An individual under the age of 18 is disabled under the Social Security Act if that individual has a medically determinable physical or mental impairment, which results in marked and severe functional limitations, and which can be expected to result in death or which has lasted or can be expected to last for a continuous period of not less than 12 months. See 42 U.S.C. § 1382c(a)(3)(C)(i). To determine whether a child's impairment satisfies these requirements, the Social Security Administration regulations prescribe a three-step sequential evaluation process:

1. If a child is doing substantial gainful employment, the child is not disabled and the claim will not be reviewed further.
2. If a child is not doing substantial gainful activity, the child's physical or mental impairments will be considered to see if an impairment or combination of impairments is severe. If the child's impairments are not severe, the child is not disabled and the claim will not be reviewed further.
3. If the child's impairments are severe, the child's impairment(s) will be reviewed to determine if they meet, medically equal or functionally equal the listings. If the child has such an impairment and it meets the duration requirement, the child will be considered disabled. If the child does not have such impairment(s), or if the duration requirement is not met, the child is not disabled.

20 C.F.R. § 416.942(a). Once the claimant makes such a showing, an irrebuatable presumption of disability arises and benefits must be awarded. Shaw v. Chater, 221 F.3d 126, 134 (2nd Cir. 2000)(citing 20 C.F.R. §§ 404.1520(d), 416.920(d)).

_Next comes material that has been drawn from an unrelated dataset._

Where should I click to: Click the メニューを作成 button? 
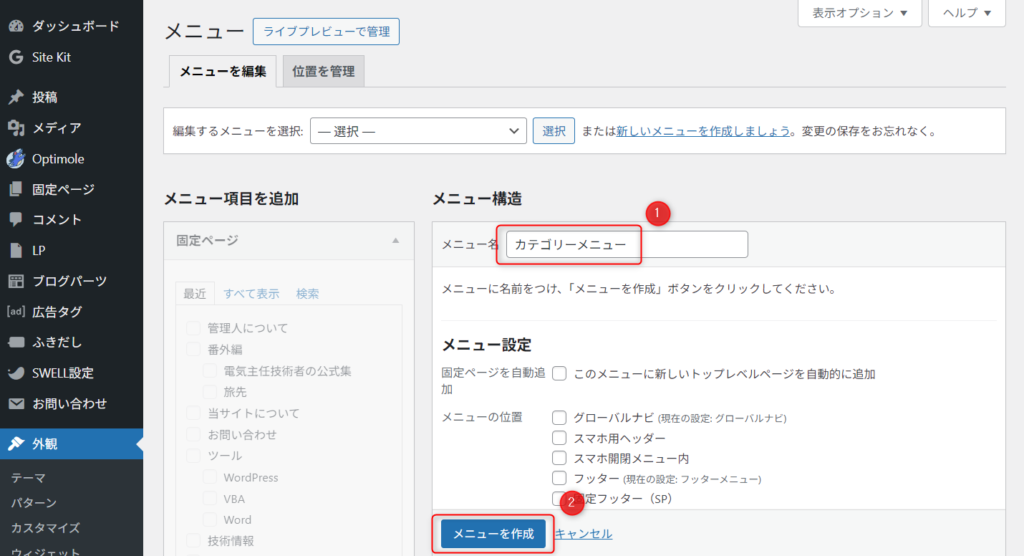[493, 534]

In order to "meet" a listed impairment at step three, a child must demonstrate both the "A" and "B" criteria of that listing. See 20 C.F.R. pt. 404, subpt. P, app. 1. "A" criteria are medical findings and "B" criteria "describe impairment-related functional limitations." Id. An impairment that shows some but not all of the criteria, no matter how severe, does not qualify. Sullivan v. Zebley, 493 U.S. 521, 530 (1990); Roth v. Shalala, 45 F.3d 279, 282 (8th Cir. 1995); Selders v. Sullivan, 914 F.2d 614, 619 (5th Cir. 1990). However, even if a child's impairments do not "meet" a listed impairment, they may still be medically or functionally equal in severity and duration of the medical criteria of a listed impairment. 20 C.F.R. § 416.926a(a).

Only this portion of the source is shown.